On Friday, May 10, our California condor chick Cuyamaca received its first health exam. We normally conduct this exam at around 45 days of age. The goal was to obtain a blood sample for our labs, administer a vaccine for West Nile virus, inject a microchip for identification, and weigh Cuyamaca, the chick who can be viewed on our popular Condor Cam.
The first step in this process is to separate the parents from the chick. Of course, father Sisquoc and mother Shatash don’t want any invaders in the nest and do their best to defend the chick and keep it safe, as all good parents do. Adjacent to the flight pen, we have a shift pen, used to safely and calmly move an animal from one area to another. We offer all of the condors’ diet in the shift pen, so Sisquoc and Shatash are very comfortable entering it for every meal. We shifted Sisquoc into the pen and kept him there until after the exam. From his shift pen, he cannot see the nest area, so he was unaware that we were even in his nest, thus keeping him very calm. He ate and waited patiently until he had access back into his flight pen.
Shatash was not shifted and was able to see us go into her nest. We posted one keeper in the nest entryway to keep Shatash out while another keeper entered the nest and covered little Cuyamaca with a towel. This is the first time that Cuyamaca had ever seen a person and thus was understandably nervous and defensive, hissing and lunging at the intruder. Once under the cover of the towel, Cuyamaca could not see and calmed down. The chick was then brought into the adjoining vestibule where our veterinarian staff was waiting.
First, the veterinarian obtained a blood sample from Cuyamaca’s leg. This sample is sent to the lab to make sure the chick is healthy. Also, our geneticists can determine if Cuyamaca is male or female from this sample.
Next, a vaccine for West Nile virus was administered. Then a microchip was injected under Cuyamaca’s skin. This chip is a form of identification. It’s the same kind of chip you can get for your dog or cat from your veterinarian. The veterinarian then gave a quick health assessment, checking Cuyamaca’s eyes, nares (nostrils), beak, feet, legs, wings, and abdomen. Lastly, we weighed Cuyamaca to make sure it was growing on schedule.
While the exam took place, a third keeper was able to enter the nest to clean the camera domes and make sure there were no hazards in the nest cavity.
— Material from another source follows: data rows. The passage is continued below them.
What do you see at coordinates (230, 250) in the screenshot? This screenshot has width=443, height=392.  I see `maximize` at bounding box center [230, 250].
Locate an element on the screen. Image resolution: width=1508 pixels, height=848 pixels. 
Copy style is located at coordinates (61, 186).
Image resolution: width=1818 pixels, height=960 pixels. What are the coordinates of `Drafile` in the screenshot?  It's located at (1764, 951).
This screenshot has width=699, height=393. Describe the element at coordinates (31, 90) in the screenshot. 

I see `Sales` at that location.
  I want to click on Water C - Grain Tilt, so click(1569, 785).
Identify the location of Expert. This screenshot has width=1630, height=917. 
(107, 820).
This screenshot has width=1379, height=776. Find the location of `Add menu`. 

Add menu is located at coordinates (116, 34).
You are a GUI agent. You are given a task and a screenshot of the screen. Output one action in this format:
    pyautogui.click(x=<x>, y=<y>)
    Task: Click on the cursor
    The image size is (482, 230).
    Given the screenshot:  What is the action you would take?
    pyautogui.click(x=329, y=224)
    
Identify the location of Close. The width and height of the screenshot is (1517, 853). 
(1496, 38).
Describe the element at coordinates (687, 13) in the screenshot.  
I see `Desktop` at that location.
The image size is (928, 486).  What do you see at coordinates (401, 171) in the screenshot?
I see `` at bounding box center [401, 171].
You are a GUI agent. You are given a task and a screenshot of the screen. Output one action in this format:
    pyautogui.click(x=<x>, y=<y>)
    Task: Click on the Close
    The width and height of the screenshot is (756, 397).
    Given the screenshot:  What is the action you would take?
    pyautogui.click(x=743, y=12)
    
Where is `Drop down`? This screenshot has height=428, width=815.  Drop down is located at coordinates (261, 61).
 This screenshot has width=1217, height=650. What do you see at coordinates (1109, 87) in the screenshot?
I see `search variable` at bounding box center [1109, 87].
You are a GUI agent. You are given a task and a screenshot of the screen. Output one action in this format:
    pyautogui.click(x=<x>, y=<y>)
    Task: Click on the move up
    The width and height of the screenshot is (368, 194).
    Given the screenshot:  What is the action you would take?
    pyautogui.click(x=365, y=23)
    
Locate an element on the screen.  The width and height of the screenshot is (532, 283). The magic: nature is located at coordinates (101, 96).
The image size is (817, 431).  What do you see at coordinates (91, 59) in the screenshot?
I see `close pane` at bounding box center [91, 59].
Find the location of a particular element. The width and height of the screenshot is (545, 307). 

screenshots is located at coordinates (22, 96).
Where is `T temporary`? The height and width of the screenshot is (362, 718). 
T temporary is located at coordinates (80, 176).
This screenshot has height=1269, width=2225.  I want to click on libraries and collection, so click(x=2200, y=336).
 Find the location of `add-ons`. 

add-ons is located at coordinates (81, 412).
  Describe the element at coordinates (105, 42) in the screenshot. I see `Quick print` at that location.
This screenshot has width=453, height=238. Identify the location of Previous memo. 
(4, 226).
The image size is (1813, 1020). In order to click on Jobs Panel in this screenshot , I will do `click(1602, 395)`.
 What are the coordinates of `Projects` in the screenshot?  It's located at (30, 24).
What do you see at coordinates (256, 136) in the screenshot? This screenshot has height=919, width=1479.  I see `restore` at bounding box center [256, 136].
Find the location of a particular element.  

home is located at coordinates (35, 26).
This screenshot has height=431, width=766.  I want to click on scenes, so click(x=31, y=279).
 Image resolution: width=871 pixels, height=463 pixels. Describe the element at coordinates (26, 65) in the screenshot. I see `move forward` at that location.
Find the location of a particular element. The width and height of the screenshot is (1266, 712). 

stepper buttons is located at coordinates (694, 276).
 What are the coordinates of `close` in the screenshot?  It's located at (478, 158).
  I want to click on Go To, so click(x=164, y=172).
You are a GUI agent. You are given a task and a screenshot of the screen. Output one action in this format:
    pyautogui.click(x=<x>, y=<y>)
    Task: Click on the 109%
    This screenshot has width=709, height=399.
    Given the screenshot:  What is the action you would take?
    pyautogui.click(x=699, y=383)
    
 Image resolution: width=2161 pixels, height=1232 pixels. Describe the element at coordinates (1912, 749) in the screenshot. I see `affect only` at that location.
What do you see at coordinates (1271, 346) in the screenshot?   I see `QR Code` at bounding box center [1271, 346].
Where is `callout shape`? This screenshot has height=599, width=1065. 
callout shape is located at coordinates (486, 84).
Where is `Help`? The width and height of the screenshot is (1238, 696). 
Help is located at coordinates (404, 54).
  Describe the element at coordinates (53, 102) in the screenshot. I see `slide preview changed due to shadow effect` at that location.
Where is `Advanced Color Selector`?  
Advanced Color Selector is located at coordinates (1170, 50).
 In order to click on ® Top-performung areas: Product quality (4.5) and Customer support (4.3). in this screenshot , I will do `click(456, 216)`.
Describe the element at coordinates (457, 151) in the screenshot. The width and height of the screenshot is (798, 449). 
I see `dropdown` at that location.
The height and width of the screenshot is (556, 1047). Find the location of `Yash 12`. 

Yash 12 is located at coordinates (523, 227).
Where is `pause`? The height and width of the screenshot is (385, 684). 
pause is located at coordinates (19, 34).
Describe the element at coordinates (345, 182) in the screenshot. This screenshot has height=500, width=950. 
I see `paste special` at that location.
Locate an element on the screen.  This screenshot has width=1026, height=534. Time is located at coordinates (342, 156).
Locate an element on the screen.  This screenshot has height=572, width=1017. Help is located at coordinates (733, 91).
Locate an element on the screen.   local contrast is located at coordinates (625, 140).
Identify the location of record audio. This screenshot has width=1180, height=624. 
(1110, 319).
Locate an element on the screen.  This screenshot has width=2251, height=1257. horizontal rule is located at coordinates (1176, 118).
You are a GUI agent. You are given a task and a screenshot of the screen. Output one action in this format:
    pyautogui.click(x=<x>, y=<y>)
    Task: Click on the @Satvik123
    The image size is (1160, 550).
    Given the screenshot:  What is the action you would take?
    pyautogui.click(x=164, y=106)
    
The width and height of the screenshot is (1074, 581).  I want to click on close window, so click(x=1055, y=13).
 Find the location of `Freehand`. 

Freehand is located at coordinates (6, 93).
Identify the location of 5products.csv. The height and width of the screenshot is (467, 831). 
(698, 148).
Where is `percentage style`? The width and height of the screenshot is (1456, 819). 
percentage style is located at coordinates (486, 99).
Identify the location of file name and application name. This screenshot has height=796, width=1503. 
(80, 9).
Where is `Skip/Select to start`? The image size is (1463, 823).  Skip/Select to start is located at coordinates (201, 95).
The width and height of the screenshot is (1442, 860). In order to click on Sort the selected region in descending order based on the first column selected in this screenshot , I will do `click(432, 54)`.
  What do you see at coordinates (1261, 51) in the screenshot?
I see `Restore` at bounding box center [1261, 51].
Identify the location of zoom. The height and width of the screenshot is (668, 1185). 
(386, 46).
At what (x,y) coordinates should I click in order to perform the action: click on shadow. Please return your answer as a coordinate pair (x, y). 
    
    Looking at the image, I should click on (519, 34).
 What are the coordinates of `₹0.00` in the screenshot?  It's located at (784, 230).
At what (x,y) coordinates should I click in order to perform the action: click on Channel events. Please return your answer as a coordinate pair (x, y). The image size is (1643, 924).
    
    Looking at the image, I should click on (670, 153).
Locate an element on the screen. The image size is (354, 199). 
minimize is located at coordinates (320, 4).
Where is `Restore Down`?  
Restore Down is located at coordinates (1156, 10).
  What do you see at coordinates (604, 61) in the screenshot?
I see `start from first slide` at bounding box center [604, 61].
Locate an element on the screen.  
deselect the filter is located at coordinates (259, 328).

The whole exam, from capture to release, took approximately 15 minutes.
Once the exam was over, Cuyamaca was returned to the nest and Shatash was allowed to approach and check on her chick. As previously mentioned, Cuyamaca was rightfully disturbed by this process, despite our best intentions to minimize stress. Although we feel bad that Cuyamaca was so nervous, it is actually good for the chick to not be comfortable in our presence. We have to keep in mind that we don’t want Cuyamaca to become accustomed to or feel reassured by humans; we want it to be a wild condor, uninterested and wary of humans, so that it may someday fly free in California, Arizona, or Mexico. Condors that show an affinity for humans seldom survive in the wild.
For several minutes, Cuyamaca showed a defensive posture, hissing at everything it saw, even its mother. Shatash slowly approached her chick and nervously preened it, eventually soothing it. That is the reason we shifted only one parent; we wanted the other parent present to calm the chick after the exam. About 10 minutes later, Cuyamaca was showing proper begging behavior, resulting in a feeding session from Shatash. With everyone appearing calmer, Sisquoc was let out of his shift pen. Approximately 20 minutes after that, he also went in to feed Cuyamaca. If he was alerted to our presence and was upset, he would have immediately entered the nest to check on his chick.
So far, the health exam looks to have been successful. The blood work showed that Cuyamaca is healthy. The chick’s eyes and nares were clear, the feet, legs, and wings were solid, and vitality was very strong. Cuyamaca weighed 7.7 pounds (3.55 kilograms) and was approximately the size of a bowling ball. We have yet to receive the sex results from the Genetics Lab, but when we do, we’ll let you know if Cuyamaca is a male or a female.